• _What the task asks_
Condense the paragraph of the Marshfield sentencing article that begins "Nee sat silently" into a short list of its main facts.

Ex-student sentenced to serve 6 months for Marshfield plot
By Emily Sweeney, Globe Staff
BROCKTON - Joseph Nee was handcuffed today moments after being given a sentence that will keep him in prison for six months for his role in plotting a Columbine-style ambush at Marshfield High School in 2004.
Nee sat silently as the Plymouth Superior Court clerk outlined his fate: The total sentence spanned 2 1/2 years and included 2 years probation. Judge Charles M. Grabau ordered Nee to spend 9 months of that in the Plymouth House of Correction, but gave him credit for 92 days he has already served. The remaining 21 months of the sentence was suspended.
Nee, now a 21-year-old student at Bunker Hill Community College, is the son of Thomas J. Nee, the president of the Boston Police Patrolmen's Association. Thomas J. Nee said after the hearing that the family was “heartbroken.”
Nee's lawyer, Thomas Drechsler, vowed to appeal. His client faced up to 20 years in prison. Nee, who has been free on $20,000 bail since January 2005, was taken into custody.
The sentence came after a four-day bench trial that included testimony from a dozen witnesses. Nee was acquitted of two other charges: promotion of anarchy and threatened use of deadly weapons at a school.

• _Record excerpts_
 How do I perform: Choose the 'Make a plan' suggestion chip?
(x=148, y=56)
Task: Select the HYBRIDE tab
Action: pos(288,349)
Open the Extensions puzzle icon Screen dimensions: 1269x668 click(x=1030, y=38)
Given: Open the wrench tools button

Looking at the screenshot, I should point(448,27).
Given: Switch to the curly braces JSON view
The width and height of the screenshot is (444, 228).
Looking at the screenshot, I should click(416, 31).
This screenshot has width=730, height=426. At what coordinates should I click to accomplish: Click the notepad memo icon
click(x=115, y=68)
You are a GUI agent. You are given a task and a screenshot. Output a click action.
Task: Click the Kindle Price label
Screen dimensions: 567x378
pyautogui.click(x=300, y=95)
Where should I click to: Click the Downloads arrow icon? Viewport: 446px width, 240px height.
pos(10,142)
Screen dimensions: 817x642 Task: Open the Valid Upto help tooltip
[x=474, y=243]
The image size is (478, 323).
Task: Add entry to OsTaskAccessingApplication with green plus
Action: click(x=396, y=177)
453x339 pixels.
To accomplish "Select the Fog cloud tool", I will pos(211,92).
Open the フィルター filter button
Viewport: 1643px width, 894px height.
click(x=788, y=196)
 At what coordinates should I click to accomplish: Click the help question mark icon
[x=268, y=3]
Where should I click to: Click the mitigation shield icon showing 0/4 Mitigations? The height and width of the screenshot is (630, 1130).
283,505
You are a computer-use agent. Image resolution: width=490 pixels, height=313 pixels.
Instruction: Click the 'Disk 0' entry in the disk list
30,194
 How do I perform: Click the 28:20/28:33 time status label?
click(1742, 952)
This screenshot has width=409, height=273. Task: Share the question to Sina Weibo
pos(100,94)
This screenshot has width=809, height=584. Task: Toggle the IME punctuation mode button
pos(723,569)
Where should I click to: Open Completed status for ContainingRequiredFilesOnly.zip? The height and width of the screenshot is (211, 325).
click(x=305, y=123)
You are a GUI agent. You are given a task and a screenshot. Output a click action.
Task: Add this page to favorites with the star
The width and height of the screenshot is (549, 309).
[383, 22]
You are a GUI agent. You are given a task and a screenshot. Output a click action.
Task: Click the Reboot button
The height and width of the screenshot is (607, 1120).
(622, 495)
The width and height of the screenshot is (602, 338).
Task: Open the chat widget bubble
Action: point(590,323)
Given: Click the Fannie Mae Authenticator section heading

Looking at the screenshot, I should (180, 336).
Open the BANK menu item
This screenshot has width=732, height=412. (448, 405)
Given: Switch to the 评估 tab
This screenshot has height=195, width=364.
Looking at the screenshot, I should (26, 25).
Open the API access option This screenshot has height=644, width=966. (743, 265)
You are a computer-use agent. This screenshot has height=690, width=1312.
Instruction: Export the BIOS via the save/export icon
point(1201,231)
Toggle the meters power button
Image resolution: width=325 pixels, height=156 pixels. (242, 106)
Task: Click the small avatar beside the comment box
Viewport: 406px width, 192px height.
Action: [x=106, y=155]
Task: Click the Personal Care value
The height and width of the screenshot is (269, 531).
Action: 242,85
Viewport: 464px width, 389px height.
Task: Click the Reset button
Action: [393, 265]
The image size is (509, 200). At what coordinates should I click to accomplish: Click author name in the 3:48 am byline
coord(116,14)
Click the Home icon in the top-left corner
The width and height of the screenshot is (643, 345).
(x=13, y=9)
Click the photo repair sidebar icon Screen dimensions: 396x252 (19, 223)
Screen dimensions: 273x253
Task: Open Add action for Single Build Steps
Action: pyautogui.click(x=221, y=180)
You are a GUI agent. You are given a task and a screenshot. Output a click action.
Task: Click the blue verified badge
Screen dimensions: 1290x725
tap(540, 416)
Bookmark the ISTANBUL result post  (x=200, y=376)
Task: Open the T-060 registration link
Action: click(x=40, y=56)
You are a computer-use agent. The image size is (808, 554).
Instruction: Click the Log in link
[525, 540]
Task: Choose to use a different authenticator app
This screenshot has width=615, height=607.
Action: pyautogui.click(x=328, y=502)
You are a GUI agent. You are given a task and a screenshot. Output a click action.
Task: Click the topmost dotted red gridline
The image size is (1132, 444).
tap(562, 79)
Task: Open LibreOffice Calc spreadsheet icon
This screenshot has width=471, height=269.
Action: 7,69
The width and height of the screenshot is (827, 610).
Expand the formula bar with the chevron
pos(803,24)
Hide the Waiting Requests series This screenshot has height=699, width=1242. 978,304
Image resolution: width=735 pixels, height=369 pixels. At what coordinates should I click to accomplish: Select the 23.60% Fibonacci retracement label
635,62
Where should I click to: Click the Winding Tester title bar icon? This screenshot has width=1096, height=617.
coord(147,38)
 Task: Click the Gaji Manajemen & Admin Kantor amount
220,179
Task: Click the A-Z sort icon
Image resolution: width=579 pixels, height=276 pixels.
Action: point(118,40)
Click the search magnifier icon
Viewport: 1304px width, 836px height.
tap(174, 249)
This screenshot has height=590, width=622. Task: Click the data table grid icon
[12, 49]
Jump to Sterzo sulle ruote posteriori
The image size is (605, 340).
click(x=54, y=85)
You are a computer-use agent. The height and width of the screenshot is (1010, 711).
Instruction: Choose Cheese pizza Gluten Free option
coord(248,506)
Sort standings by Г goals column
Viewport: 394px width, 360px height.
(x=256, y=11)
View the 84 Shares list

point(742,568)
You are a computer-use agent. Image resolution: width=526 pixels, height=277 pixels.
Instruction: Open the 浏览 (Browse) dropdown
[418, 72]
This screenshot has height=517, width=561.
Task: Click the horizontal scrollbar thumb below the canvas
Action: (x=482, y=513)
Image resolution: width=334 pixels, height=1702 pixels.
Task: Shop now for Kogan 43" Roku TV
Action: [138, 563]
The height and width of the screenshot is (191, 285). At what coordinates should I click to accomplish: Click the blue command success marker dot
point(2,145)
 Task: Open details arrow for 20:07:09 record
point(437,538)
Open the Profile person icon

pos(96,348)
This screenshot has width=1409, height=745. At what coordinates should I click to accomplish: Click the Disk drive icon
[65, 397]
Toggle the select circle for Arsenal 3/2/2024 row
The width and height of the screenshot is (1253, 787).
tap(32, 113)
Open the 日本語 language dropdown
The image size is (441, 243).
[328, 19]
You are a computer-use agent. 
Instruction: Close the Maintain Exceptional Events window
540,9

• _Answer area_
- Nee sat silently as the Plymouth Superior Court clerk read out the sentence.
- The total sentence was 2 1/2 years, including 2 years of probation.
- Judge Charles M. Grabau ordered 9 months in the Plymouth House of Correction, with credit for the 92 days Nee had already served.
- The remaining 21 months were suspended.